### Problem details
Nothing should be output except the lines from the top of the material below through the line that contains "You are a GUI", each exactly as written.
------------------------
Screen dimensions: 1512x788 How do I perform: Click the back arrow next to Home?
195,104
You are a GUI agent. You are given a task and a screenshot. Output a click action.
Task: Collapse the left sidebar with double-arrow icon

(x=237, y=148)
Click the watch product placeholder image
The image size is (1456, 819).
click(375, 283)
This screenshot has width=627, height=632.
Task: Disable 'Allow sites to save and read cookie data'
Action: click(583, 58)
------------------------
### Response below
Screen dimensions: 1512x788 How do I perform: Click the back arrow next to Home?
195,104
You are a GUI agent. You are given a task and a screenshot. Output a click action.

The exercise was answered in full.